#### [Try it]
What are the lines from the one containing "View details for Akhilesh Sharma via eye icon" through the last line of the records below? Return them exactly, leaving out pictures.

[Records for the task Boundary: Start]

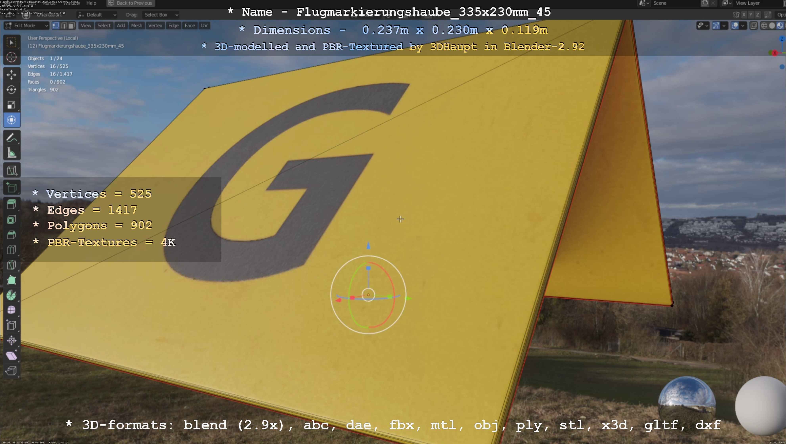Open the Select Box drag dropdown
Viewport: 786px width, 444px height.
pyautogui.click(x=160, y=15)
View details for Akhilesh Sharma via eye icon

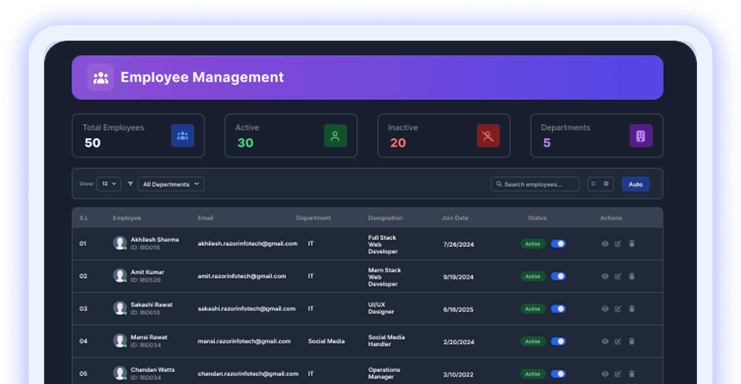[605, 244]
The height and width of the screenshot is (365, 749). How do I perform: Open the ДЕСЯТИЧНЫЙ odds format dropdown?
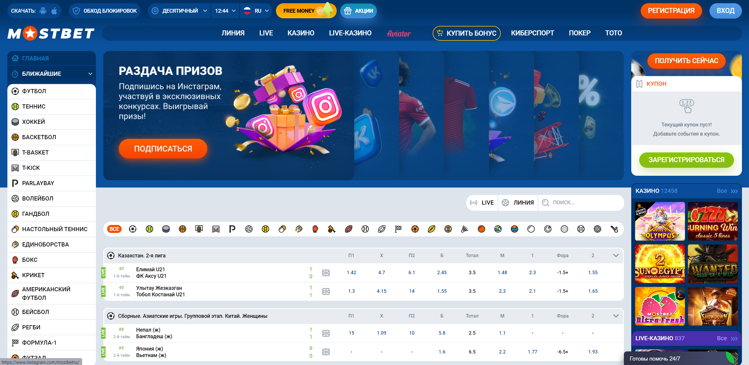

[Records for the task Boundary: End]

#### [Result of this exercise]
View details for Akhilesh Sharma via eye icon

[605, 244]
The height and width of the screenshot is (365, 749). How do I perform: Open the ДЕСЯТИЧНЫЙ odds format dropdown?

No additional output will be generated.